His recycled insults, his juvenile whining about the “education cabal” and his inept performance is tiresome.
Dunleavy says it’s a “shame” that legislative leaders are planning to vote on overrides and end the session soon after it starts.
What’s really a shame is that Alaska’s Worst Governor has done nothing to set the stage for the special session that he ordered.
First he claimed it was about education and agriculture.
Then he confessed it was about preserving his vetoes: “Governor Dunleavy asked House minority members to not show up for the first five days of session because like any governor, he does not want his vetoes overturned,” his spokesman admitted three weeks ago.
Dunleavy is now telling his Republican allies that they should show up.

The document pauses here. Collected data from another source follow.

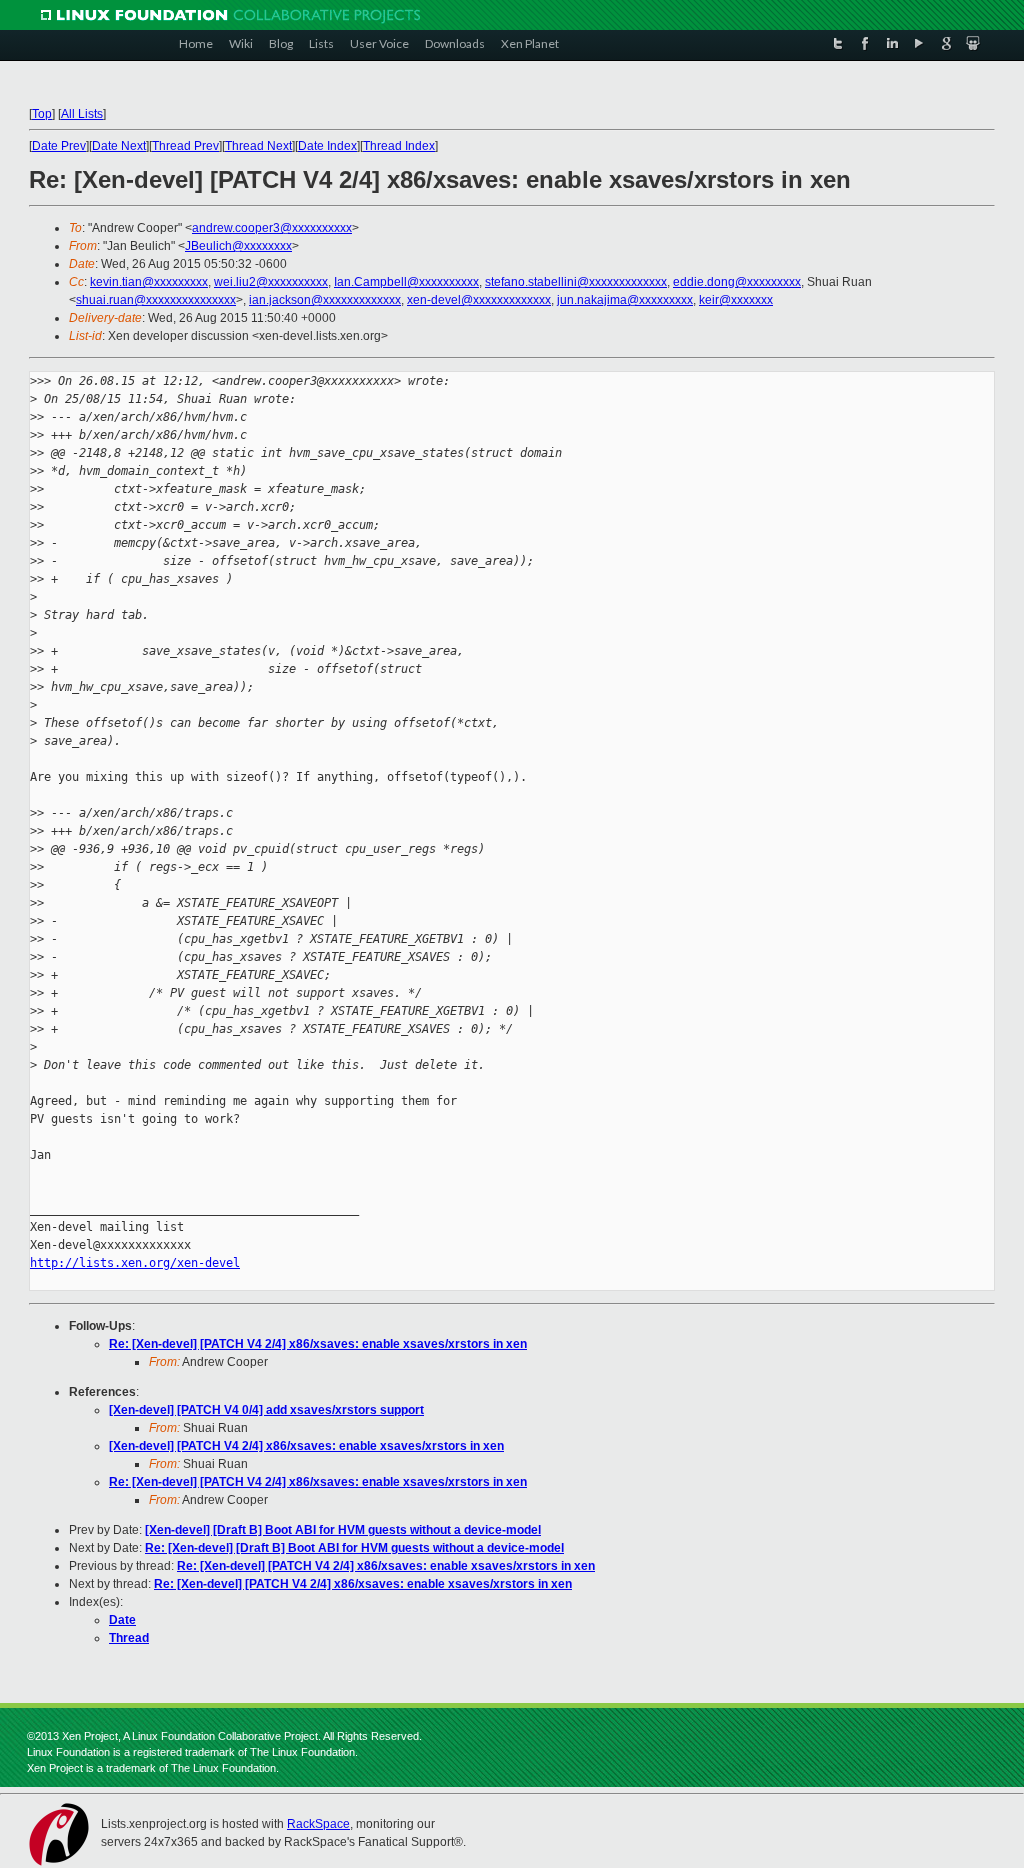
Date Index (327, 146)
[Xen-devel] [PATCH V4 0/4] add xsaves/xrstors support (266, 1410)
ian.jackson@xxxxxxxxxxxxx (325, 300)
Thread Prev (185, 146)
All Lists (82, 114)
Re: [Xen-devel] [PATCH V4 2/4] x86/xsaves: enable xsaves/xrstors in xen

Now he is back to claiming it was all about his education edicts—which would take more control away from local officials, weaken neighborhood schools and advance incremental steps toward his long-held dream of funding private schools with public money.
Alaska legislators have debated everything Dunleavy pushed and rejected his ideas for good reason. Dunleavy continues to lie that legislators and the “education cabal” don’t want to improve education policy.
His repeated claims that everyone else cares only about money, while he cares about students reflect his arrogance and ignorance.
He acts like an incompetent middle school principal with a captive audience who can force underlings to detention if they don’t do exactly as ordered.
Dunleavy says “the public discourse is all about money. They say if we only spent more of it the scores would improve. That is the same excuse that has been made for decades. As soon as more money is approved, the special interest groups and unions get very quiet.”
Dunleavy can’t name a single public official or intelligent person who believes that money alone will solve the challenges of education. Dunleavy is lying by claiming that those who disagree with him have the idiotic view that money solves everything.
Every time Dunleavy mentions throwing money at a problem, especially in regard to education, he should be reminded that the giant pay raise he engineered for himself and his top employees is a better example of throwing money at a problem than increasing school funding.
Increasing the state commitment to education to bring back music, the arts and other necessary ingredients of a complete education is not throwing money at a problem.
The problem is the governor.
School board members, teachers, administrators, parents, legislators and Alaskans from across the state have told Dunleavy he is wrong, but he never listens and never learns.
This podcast with Rep. Andrew Gray interviewing Sen. Bill Wielechowski and Rep. Rebecca Himschoot shows one of the things that Dunleavy hasn’t learned—that open enrollment is not the miracle change that he claims and it is more complicated than he claims. There are good reasons why legislators objected to the edict.
I wrote here in January that Dunleavy would not accomplish anything this year on education policy unless he stopped acting as if he had all the answers. He hasn’t stopped.